Guss DA.Ann Emerg Med. 1997 Mar;29(3):418-20.
Hip fracture presenting as isolated knee pain.

なので救急外来で膝が痛いという症状を診たら必ず股関節も診察するようにしましょう。股関節を動かして痛がるのであれば膝だけでなく股関節のX線もオーダーしましょう!

2.股関節CTが正常という理由で除外できたと判断してしまう

レントゲンで問題無いように見えてもCTで骨折が見つかることは良く経験するかと思います。

なのでCTで問題無い=骨折は無いと思いがちです

ですがCTで骨折がわからなくてもMRIを撮ることで骨折が発見できる事があるんです

骨折診療の基本として、

診察で骨折を疑う痛みがあればレントゲンが正常でも骨折の可能性を考える

がとても重要ですが、大腿骨頸部骨折も例外ではありません

むしろレントゲンやCTでわからないような安定型の骨折の時点で発見すれば、より侵襲の少ない手術で済む可能性があるのです

診察で股関節を痛がるのであればCTが問題無くてもMRIを施行しましょう

3.主訴「発熱」で来院した際に、転倒のエピソードを軽視してしまう

高齢者で多いパターンですが、主訴「発熱」で来院した場合は当然、「感染源はどこだ?」という思考になります。

そして肺炎が見つかったり、尿路感染症だったり、熱源が見つかればそれで「診断がついて良かった」と安心しますが、ここに落とし穴が隠れている事があります。

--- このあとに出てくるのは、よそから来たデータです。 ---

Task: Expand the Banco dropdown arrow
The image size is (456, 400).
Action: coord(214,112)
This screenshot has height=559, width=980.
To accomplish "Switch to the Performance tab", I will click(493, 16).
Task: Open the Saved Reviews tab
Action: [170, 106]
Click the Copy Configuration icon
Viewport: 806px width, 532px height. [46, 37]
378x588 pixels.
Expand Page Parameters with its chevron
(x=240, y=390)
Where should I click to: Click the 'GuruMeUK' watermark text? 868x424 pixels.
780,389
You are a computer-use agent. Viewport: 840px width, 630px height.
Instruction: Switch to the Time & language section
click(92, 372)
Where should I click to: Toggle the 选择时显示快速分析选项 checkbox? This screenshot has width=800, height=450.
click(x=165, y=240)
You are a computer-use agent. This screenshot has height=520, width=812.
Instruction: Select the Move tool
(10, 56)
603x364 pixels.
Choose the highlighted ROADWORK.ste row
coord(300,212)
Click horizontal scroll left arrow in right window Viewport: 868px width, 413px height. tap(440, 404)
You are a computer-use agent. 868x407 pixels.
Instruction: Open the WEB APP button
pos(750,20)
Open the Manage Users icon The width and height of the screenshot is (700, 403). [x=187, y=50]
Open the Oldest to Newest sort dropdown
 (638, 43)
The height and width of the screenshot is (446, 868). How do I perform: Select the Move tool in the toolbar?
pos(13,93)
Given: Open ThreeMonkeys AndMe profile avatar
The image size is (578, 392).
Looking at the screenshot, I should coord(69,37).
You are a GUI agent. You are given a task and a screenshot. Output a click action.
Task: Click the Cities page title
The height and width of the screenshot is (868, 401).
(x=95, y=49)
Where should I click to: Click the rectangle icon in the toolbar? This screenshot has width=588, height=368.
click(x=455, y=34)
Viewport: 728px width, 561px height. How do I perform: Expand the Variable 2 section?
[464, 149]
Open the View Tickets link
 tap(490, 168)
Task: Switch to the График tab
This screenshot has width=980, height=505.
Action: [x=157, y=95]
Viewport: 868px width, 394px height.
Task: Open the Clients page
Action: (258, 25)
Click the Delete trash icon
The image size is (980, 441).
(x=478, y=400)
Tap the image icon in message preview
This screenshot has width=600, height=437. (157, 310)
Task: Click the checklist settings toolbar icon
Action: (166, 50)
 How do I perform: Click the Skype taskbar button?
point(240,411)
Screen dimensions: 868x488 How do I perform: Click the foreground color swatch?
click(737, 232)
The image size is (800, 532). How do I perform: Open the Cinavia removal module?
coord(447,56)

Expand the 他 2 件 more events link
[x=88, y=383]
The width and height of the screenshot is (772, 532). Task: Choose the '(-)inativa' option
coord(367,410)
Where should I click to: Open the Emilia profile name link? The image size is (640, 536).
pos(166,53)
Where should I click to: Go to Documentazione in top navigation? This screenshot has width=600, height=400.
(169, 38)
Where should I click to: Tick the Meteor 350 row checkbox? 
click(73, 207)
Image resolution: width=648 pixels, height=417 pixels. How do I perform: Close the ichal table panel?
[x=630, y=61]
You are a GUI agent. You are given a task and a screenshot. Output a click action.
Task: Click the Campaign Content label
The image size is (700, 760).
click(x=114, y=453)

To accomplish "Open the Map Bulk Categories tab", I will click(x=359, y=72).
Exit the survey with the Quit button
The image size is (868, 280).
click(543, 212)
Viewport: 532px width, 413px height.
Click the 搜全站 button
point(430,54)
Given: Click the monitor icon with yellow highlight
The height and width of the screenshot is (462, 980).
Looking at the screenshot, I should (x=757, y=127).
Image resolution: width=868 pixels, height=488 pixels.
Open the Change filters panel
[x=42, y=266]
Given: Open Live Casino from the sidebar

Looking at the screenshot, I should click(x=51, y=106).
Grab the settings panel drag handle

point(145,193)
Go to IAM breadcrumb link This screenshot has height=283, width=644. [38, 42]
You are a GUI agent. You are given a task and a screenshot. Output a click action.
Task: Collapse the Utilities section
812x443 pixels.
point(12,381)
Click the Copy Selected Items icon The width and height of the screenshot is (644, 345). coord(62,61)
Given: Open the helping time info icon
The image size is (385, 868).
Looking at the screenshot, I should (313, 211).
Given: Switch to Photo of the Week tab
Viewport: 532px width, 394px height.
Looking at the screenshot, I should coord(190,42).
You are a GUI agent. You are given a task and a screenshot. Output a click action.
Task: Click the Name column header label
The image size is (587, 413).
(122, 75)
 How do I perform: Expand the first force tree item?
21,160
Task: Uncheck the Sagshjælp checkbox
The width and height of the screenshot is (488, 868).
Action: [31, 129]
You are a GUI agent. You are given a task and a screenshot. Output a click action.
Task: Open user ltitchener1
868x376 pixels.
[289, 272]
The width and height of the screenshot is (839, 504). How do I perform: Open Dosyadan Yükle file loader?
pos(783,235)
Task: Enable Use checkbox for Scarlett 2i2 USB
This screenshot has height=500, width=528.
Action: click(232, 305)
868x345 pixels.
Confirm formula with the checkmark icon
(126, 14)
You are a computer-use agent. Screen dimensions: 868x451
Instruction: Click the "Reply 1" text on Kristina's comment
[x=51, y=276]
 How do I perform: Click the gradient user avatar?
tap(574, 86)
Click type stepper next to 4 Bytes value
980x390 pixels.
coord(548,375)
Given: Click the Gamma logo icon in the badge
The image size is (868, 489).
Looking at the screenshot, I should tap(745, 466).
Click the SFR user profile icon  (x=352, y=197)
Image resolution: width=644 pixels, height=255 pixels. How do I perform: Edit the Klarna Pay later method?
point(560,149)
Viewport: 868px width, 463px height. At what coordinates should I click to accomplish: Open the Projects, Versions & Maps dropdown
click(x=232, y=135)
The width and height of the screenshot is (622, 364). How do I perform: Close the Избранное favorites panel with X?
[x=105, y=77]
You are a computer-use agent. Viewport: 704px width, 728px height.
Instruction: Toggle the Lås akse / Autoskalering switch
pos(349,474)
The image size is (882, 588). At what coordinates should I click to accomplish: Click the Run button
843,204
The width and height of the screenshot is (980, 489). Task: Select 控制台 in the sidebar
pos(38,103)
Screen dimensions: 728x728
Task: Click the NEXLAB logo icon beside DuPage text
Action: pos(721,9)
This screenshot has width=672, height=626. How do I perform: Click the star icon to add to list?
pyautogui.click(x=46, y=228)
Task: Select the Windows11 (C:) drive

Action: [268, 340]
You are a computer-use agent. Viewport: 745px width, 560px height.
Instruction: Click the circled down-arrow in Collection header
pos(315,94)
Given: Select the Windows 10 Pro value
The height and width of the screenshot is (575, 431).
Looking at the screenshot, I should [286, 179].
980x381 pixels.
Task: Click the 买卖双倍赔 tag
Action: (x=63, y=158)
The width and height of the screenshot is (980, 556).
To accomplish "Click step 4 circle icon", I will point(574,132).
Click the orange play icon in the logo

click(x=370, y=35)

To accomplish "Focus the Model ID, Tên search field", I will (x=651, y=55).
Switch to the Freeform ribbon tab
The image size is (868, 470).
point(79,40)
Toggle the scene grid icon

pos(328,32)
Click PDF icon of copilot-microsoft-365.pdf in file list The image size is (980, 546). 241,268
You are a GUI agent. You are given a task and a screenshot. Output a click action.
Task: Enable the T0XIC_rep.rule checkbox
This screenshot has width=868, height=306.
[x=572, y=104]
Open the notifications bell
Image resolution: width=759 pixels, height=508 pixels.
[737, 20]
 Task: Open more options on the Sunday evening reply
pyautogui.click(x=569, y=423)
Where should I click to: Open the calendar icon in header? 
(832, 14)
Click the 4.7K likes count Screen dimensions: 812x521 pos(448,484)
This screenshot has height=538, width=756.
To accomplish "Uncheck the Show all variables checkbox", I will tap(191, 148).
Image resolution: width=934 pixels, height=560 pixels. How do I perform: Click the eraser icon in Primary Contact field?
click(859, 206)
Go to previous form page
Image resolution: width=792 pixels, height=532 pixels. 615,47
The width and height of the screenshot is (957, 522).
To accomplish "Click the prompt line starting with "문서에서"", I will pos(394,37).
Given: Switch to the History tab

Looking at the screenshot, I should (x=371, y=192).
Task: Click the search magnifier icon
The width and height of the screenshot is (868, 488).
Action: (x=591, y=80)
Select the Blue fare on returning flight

高齢者が発熱すると、普段よりも転倒しやすくなることは想像がつくと思います。

しんどくてふらついて転倒したり、夜中にせん妄のような状態になってベッドから転落したりします。

転倒や転落を家族が目撃していれば、主訴「転倒」となって外傷診療のアプローチになりますし、病院によっては最初から外科当直医が診察するので、外傷診療の視点になるため骨折の診断は難しくないかもしれません。

ただし、主訴「発熱」で受診される患者さんの多くは転倒を目撃されていません。家族が動けなくなっている本人を発見して、体が熱いことに気づいて熱があれば、「熱でしんどくて動けなくなっている」、という解釈がついて救急搬送されます。

そのまま転倒エピソードに気づかない場合もありますし、家族が「転んだかもしれない」という病歴をさらっと話したとしても、熱源検索に夢中になってしまうと外傷の検索が必要だという視点が抜けてしまう事があります。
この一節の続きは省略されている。